The Big 3 mobile operators in the US — AT&T, T-Mobile and Verizon — had invested hundreds of billions of dollars in their networks in the last decade, he added, leaving Ergen well behind in the arms race. “This is the hangover after a decade-long party.”

Ergen’s ability to announce the transference of billions of dollars of spectrum and 3mn pay-TV subscribers outside of the reach of existing creditors also highlights the scant protections bond documents offered investors in the post-financial-crisis era.

“The key to all of this is the lack of covenants that have been foregone for 10-plus years,” said one portfolio manager, who avoided investing in Dish’s debt. “When the music stops . . . there’s going to be a lot of manoeuvring.”

But the debt restructuring pitch is nevertheless seen as particularly audacious.

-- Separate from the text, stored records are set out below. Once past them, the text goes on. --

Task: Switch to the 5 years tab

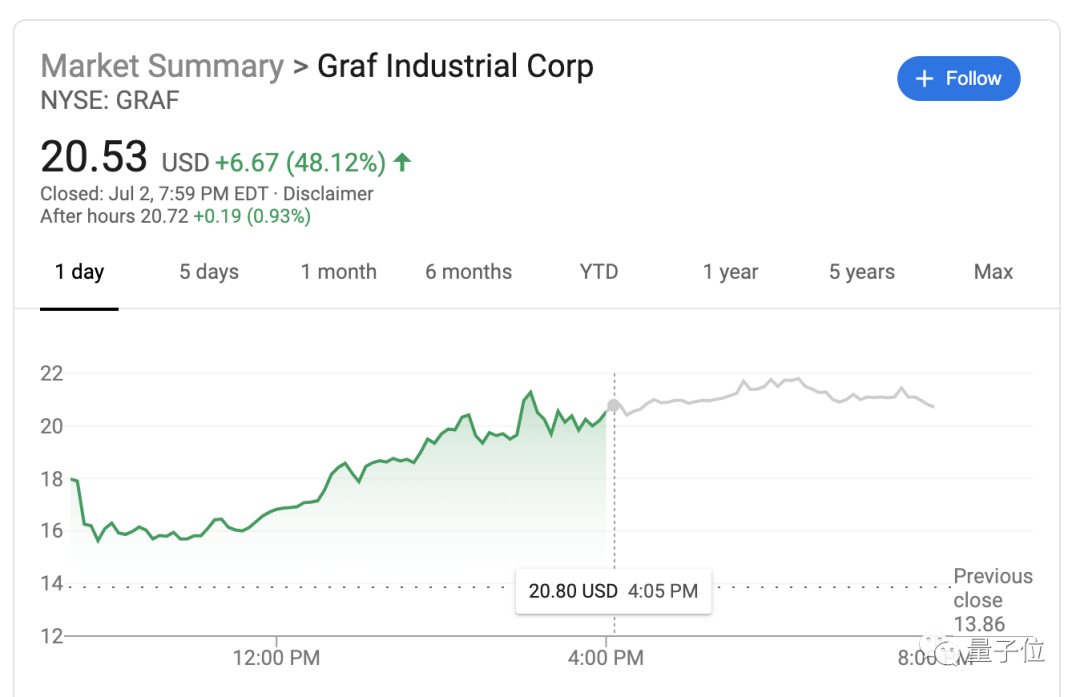Action: tap(861, 272)
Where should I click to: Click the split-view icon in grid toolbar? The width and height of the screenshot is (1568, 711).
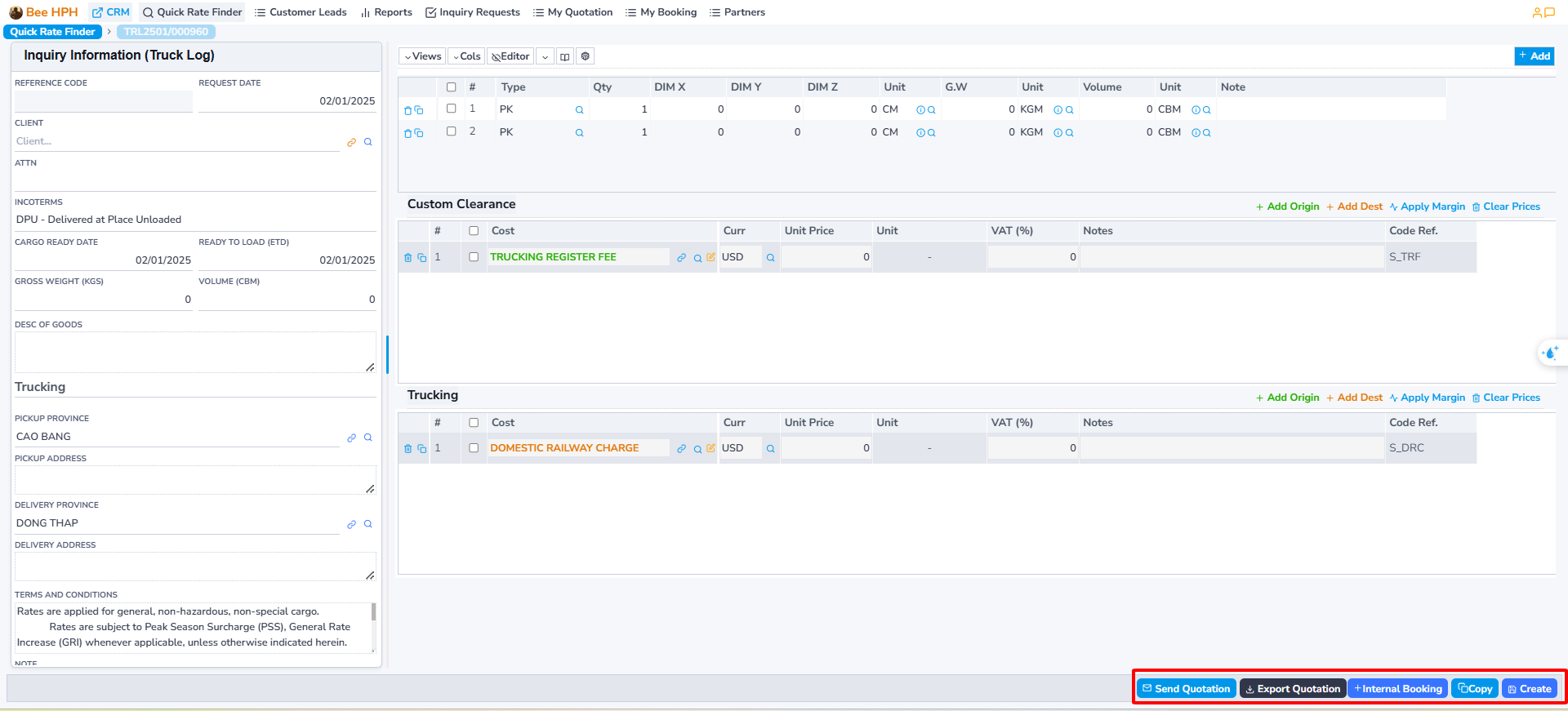(x=564, y=56)
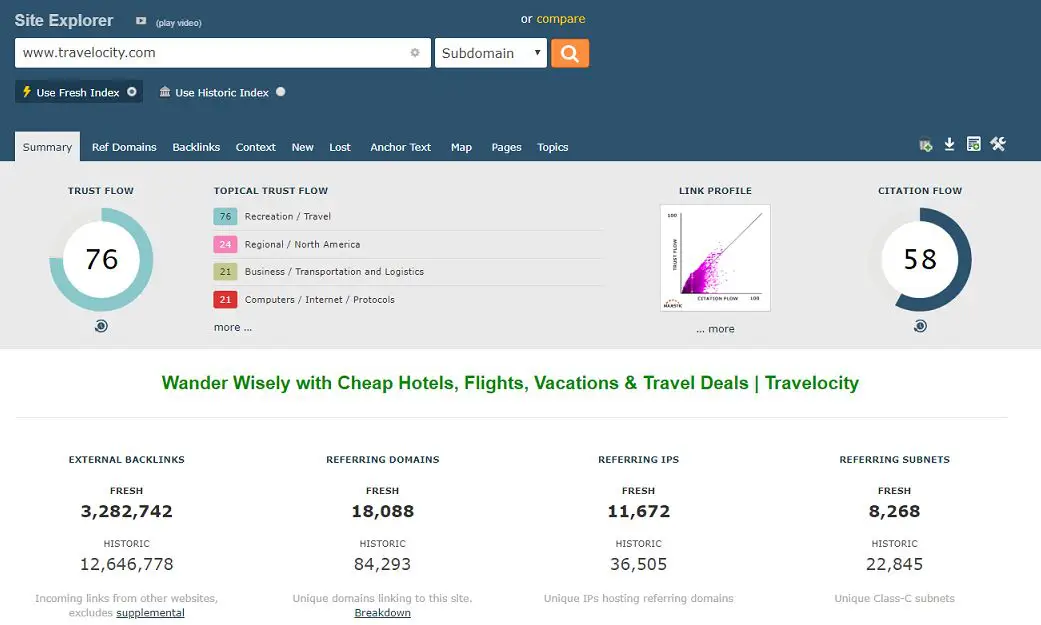Click the compare link
Viewport: 1041px width, 625px height.
pos(561,19)

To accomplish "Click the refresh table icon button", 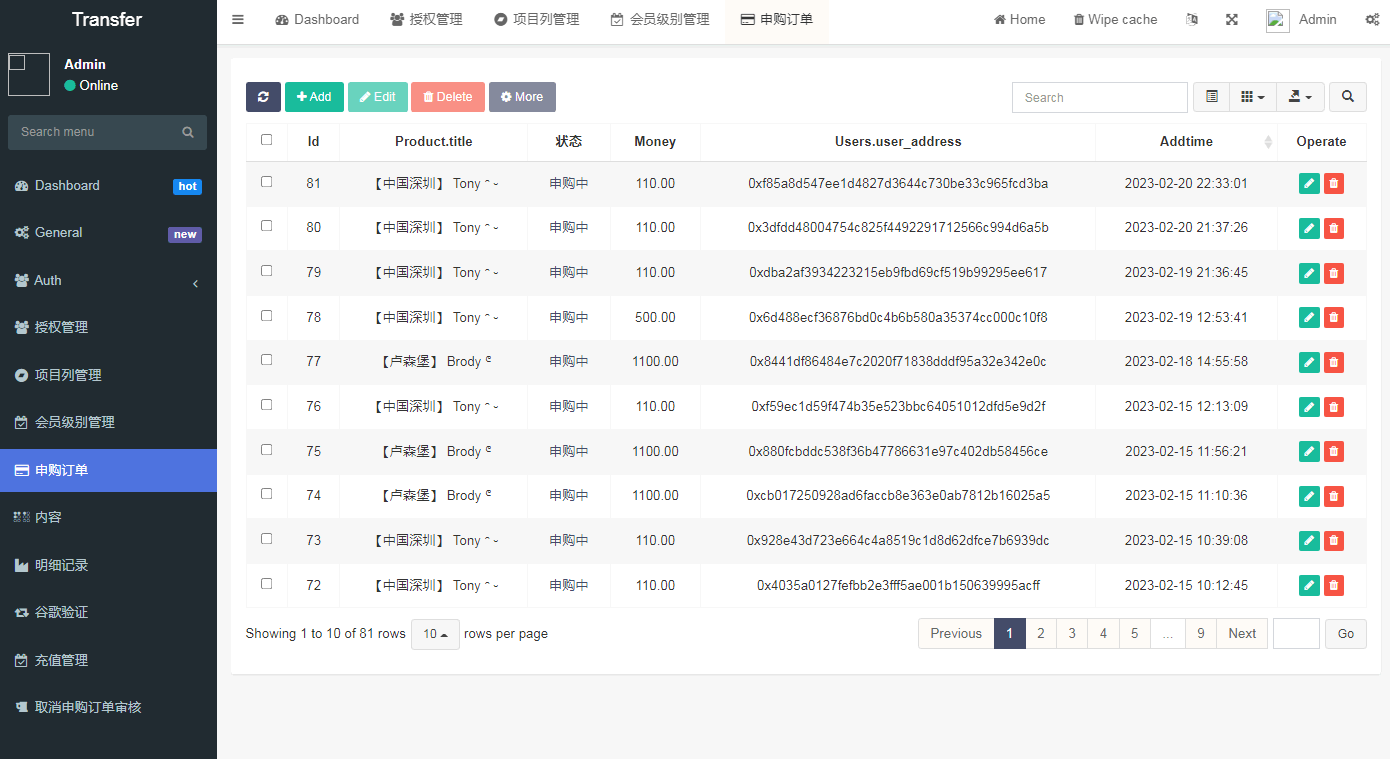I will click(263, 97).
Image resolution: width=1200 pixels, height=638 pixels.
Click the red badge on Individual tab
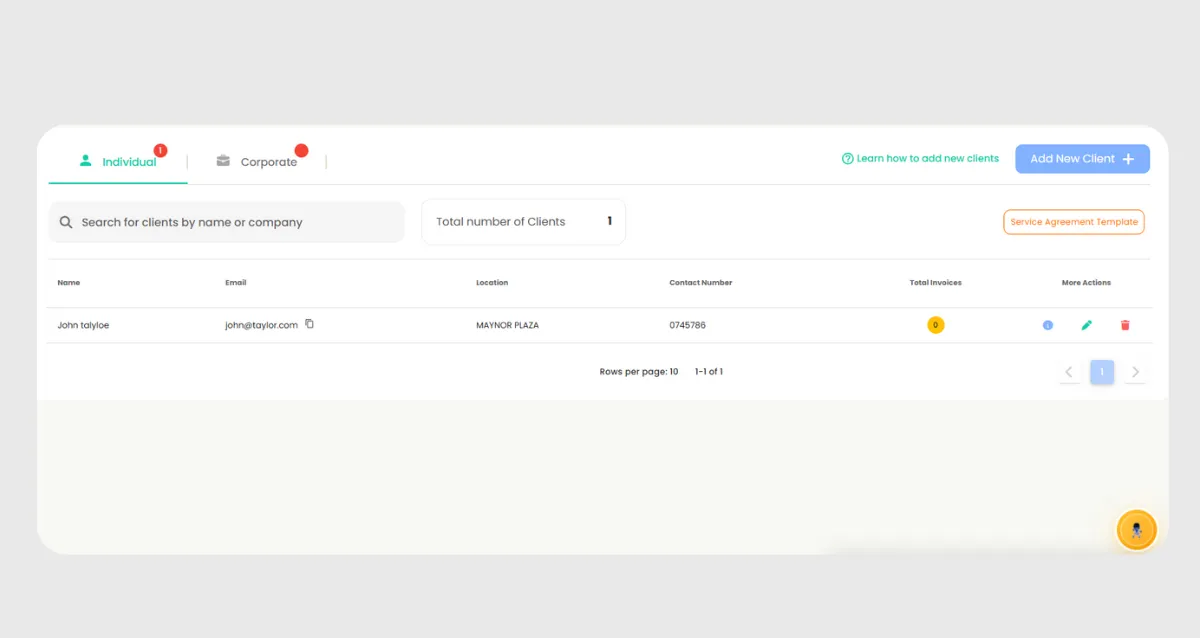point(160,149)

Dish bondholders had anticipated that something was coming, according to one person involved in talks between creditors. But when Ergen shifted the collateral at the start of this year, they expected he would seek to raise cash by selling new secured debt against the shifted assets.

Instead, in the following days, Dish-EchoStar launched the distressed exchange offers.

“The exchange is pretty aggressive,” the portfolio manager said in the weeks leading up to the recent terminations of Echostar’s debt restructurings. “I think there’s going to be a lot of soul searching . . . Dish has a very large capital stack; if you don’t own hundreds of millions of bonds, you’re going to be left outside the big boy table in terms of negotiations.”

Any further restructuring is expected to be a highly contentious, lengthy process that is likely to descend into litigation, according to creditors.

“No one trusts Charlie and everyone is on edge,” said one person close to a group of the creditors, a majority of whom have joined forces to hold their ground against Dish.

Ergen and his team “obviously tried to come up with a transaction that was creative, and the market just said ‘no’,” according to another debt market participant.

But despite creditors’ rejection of Ergen’s initial proposals, the person added that they still “have other options at their disposal”.

“We’ll see what the next version of that looks like.”